悩みや不安、心の不調の相談に乗り、解決に向けたサポートをしてくれる心理カウンセラー。国家資格「公認心理師」や取得難易度の高い「臨床心理士」という資格があるものの、実はカウンセラーとして活動するために資格は必須ではなく、短期間の勉強で取得できる民間資格のみで活動する人もいる。例えば2024年2月には、タレントのあおちゃんぺさんが「心理カウンセラー」の資格を取得したとXで明かし、話題となった。
一方で、この資格のみを掲げて活動することを疑問視する声もある。公認心理師・臨床心理士の資格を持つ専門家は、「対価に見合う専門的なサービスを提供しているわけでもないのに、お金をもらっているという構造があるとすると、専門家の職業倫理からすると問題」と懸念点を指摘する。
あおちゃんぺさんが心理カウンセラーの2資格を取得報告
あおちゃんぺさんが取得したのは、一般財団法人日本能力開発推進協会が認定する「上級心理カウンセラー」と「JADP認定メンタル心理カウンセラー」の資格だ。
資格取得の報告とともに、「全国の小学校を回って講演会やカウンセリングをしたいと思っています」と今後の活動について明かした。
さらに「子供時代の経験や環境はその後の人生に大きく影響します。1人でも多くの子供達が楽しく生きられるように活動頑張ります!!」と意気込みを語った。
これに、あおちゃんぺさんの行動力を称賛し応援する声が多く寄せられた。一方、一部では国家資格などではない数か月で取得できる資格のみでカウンセリングの活動をすることへの疑問の声も上がった。

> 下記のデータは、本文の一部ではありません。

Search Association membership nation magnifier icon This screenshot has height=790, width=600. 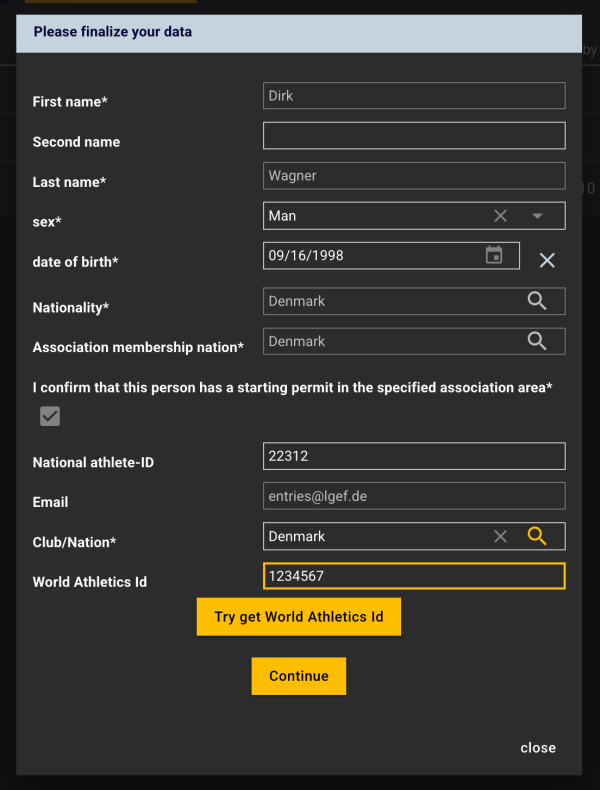point(537,341)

心理系の資格には、公認心理師法に定められた国家資格「公認心理師」や、公益財団法人日本臨床心理士資格認定協会が認定する「臨床心理士」がある。いずれも主な受験資格は、指定の大学院修了またはそれと同等の知識や実務経験が必要だ。
対してあおちゃんぺさんが取得した2資格は、日本能力開発推進協会が指定する「認定教育機関等」のカリキュラムを修了すれば受験資格が与えられる。学習期間の目安は2資格で4か月。そもそも受験資格取得の段階で、必要な年月に大きな差がある。これではカウンセラーとして活動することに、十分な専門性が得られないのではないかといった懸念が出ている。
こうした懸念に、あおちゃんぺさんは「当たり前に希望者に対してカウンセリングするので国家資格の所有者にカウンセリングして欲しい人は来ないと思います。なので国家資格云々はどうでもいいです。それは利用者が選ぶ事なので信用ならないと思う人は来なければいいだけです」と反論している。